Okay, here it is: Scrapbook (Journal? Let's go with blog) entry #1! I've been building a list of ideas for posts since the beginning of the semester, so I'll be cranking these out fairly quickly. For my first topic, I decided I'd pick something very near and dear to my heart: The raging debate that has enveloped the NY public education system since my senior year of high school in 2012 (with roots even before that) over admission to New York City's specialized high schools. See, unlike most high schools in New York City, where admission is usually guaranteed if you live in the same district as your high school, or otherwise is based on a combination of standardized test scores and middle school grades, admission to one of NYC's nine specialized high schools, such as Staten Island Tech, my alma mater, is based solely on one's performance when taking the Specialized High School Admissions Test, or SHSAT—at the start of the test, you mark your three top high schools, and after all scores are tallied, the seats are awarded to all of the top scorers, until they are all filled. Recently, this system has come under fire in a complaint filed by the NAACP in 2012, stating that a single test should not be the sole determinant for entry into the elite schools, and that blacks and Latinos were disproportionately underrepresented in the admitted student population: "For example, of the 967 eighth-grade students offered admission to
Stuyvesant for the 2012-13 school year, just 19 (2%) of the students
were African American and 32 (3.3%) were Latino." The reforms being pushed in the state legislature (specialized high school admissions have been protected by state law since 1971) would instead build a composite score using other criteria, such as teacher recommendations and middle school report cards.

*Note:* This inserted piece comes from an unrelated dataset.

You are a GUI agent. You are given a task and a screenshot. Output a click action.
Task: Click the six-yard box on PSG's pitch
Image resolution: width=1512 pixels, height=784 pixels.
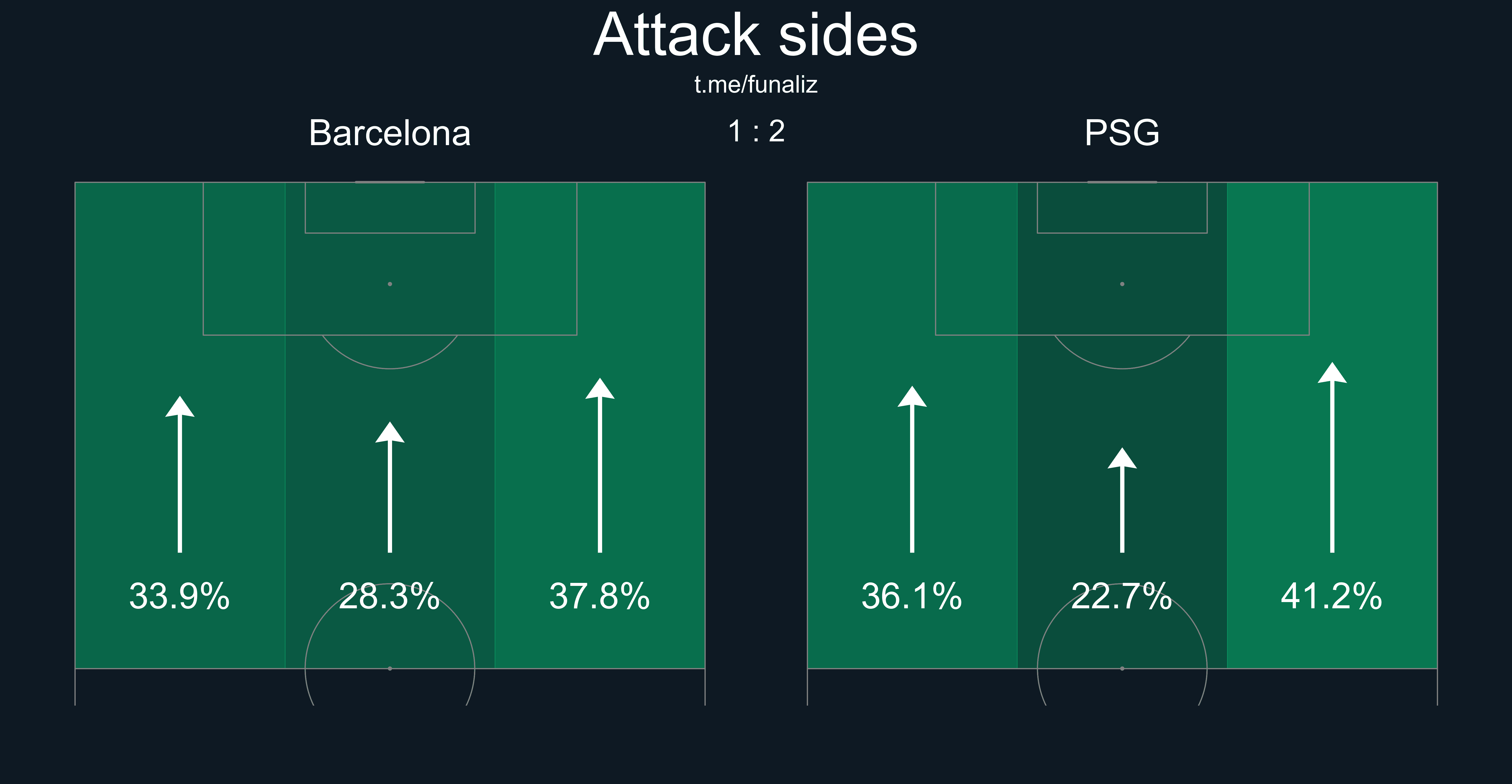point(1122,208)
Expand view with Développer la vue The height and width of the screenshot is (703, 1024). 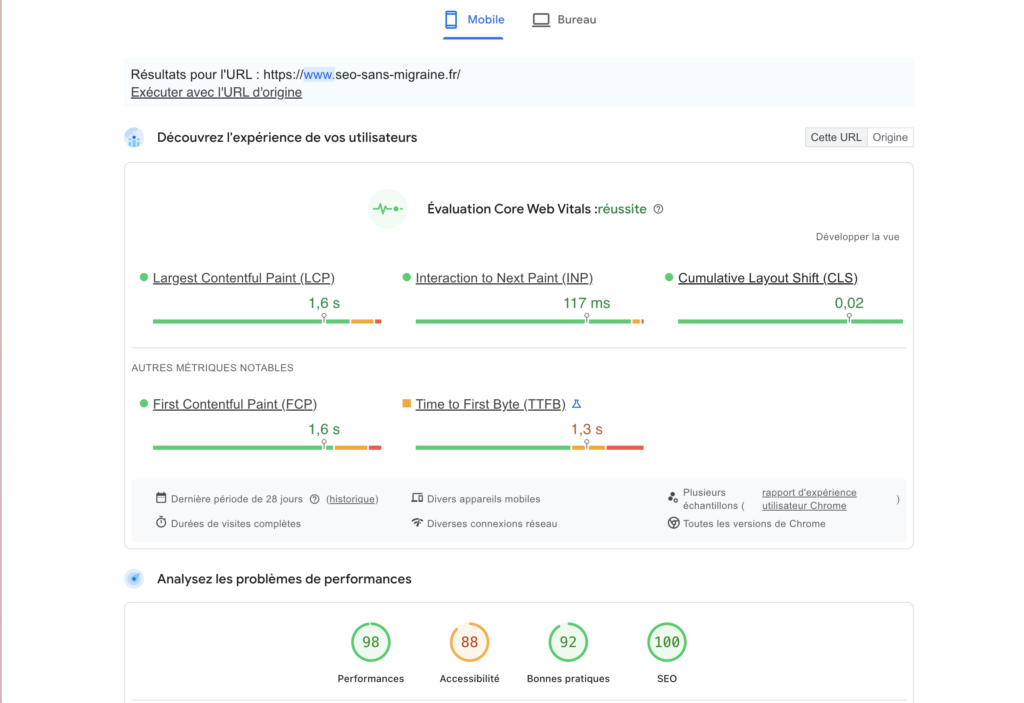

However, others pose that the underrepresentation of blacks and Hispanics in the admitted demographics is not a problem rooted in the test, but rather with the underlying social and economic disparities that riddle the NYC education system. Loosening admissions requirements does not necessarily equate to the admission of black and Hispanic students that will be able to perform well in the rigorous, competitive environment of these schools. Part of the issue, I think, is cultural: The NYCDOE does offer free test prep for the SHSAT to high school students in public schools across the city, but you can be certain not everyone who could benefit from them capitalizes on the opportunity; schools with a higher concentration of economically disadvantaged minority children also tend to have less money available, and academic performance on standardized test scores is lower. And yet a large amount of students in my high school could be considered poor—Asian and Hispanic children who made it in through grit and hard work, and reaped the rewards. The issue likely builds off of the model for the culture of poverty we discussed in class; it is self-perpetuating, where exposure to more violence and the lack of sheltered childhoods creates fatalistic and defeatist behaviors in children exposed to them. Most likely, children from these groups would choose to stick with what they were used to. Even if they were accepted (statistics on those demographics are not kept), they may never attend because they feel the environment would be too different.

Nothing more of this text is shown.